According to an April 1992 report prepared by the city's sanitation division, landfilling fell from 46,970 tons in 1989 to 46,732 tons in 1990 and 45,796 tons in 1991.
Patricia Marvin, Lawrence's recycling coordinator, said local industry has reduced its share of solid waste, partly through the efforts of a corporate committee of the Recycling and Resource Conservation Advisory Board.
Laurie Marlowe, who serves on the committee on behalf of Quaker Oats, said the company has nearly halved the amount of solid waste it sends to the landfill every month.
"In one month, we reduced it from 36 tons to 18 tons," she said. "The next month it went back up to 20 tons, but it will fluctuate."

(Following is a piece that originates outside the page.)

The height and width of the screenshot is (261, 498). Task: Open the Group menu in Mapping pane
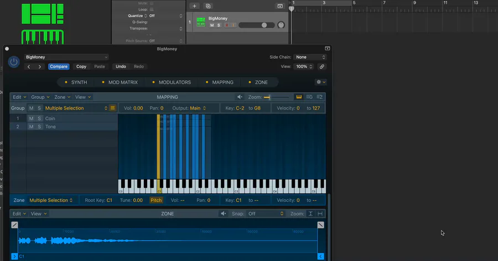point(40,97)
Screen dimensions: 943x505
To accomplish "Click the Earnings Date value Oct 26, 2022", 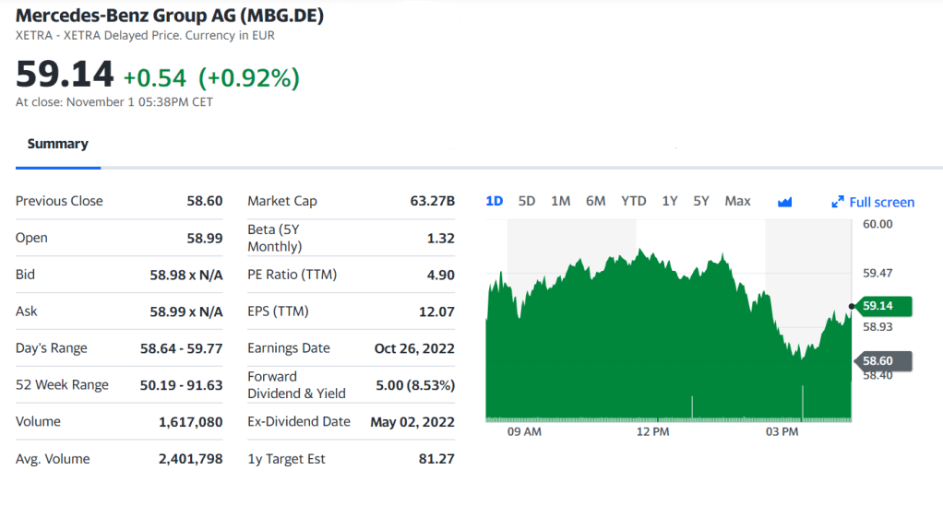I will click(414, 348).
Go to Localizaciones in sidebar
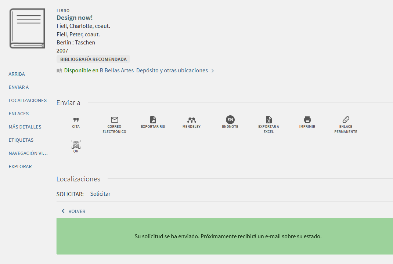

The committee helped Quaker find a better way of disposing of about 300 metal drums that it previously crushed in a trash compactor. A representative of Kansas University heard about the barrels through the committee and asked if KU could use them as aluminum can collection recepticles.
"This way, there just aren't one or two areas in one of the (campus) buildings," Marlowe said. "They're all up and down the halls. And it created two more jobs for students," who take the cans to recyclers.
The corporate committee meets quarterly. Its next meeting will be in July.
The city and county also have teamed up to reduce the amount of hazardous waste that people unknowingly throw away every day, referred to as household hazardous waste.
Beginning on May 1, people may take chemicals such as cleaning supplies and old paint on selected weekends to a collection site at the Douglas County Public Works shop, 23rd Street and the Sante Fe tracks.
Some of the waste, such as old paint, will be recycled, and the unrecyclable waste will be incinerated.
"There are things in your utility closet under your own sink that really shouldn't be arbitrarily thrown into the waste stream," said Frank Hempen, Douglas County Public Works director.
Brochures with a comprehensive list of dangerous household products and ways of disposing, reusing or avoiding them are available at the city recycling office on the third floor of city hall.
Marvin of the recycling office said consumers had the ultimate power to reduce the solid waste stream in Lawrence.
She picks up a set of new typewriter ribbons to demonstrate her point. They are wrapped in a sealed plastic bag. She rips open the plastic bag, and underneath is a second, hard plastic shell packaging the ribbons.
"I'm going to write a letter about this," she said. "The consumer has much more power than they dream... Little kids saying 'no bag' when they buy a hamburger, that's power."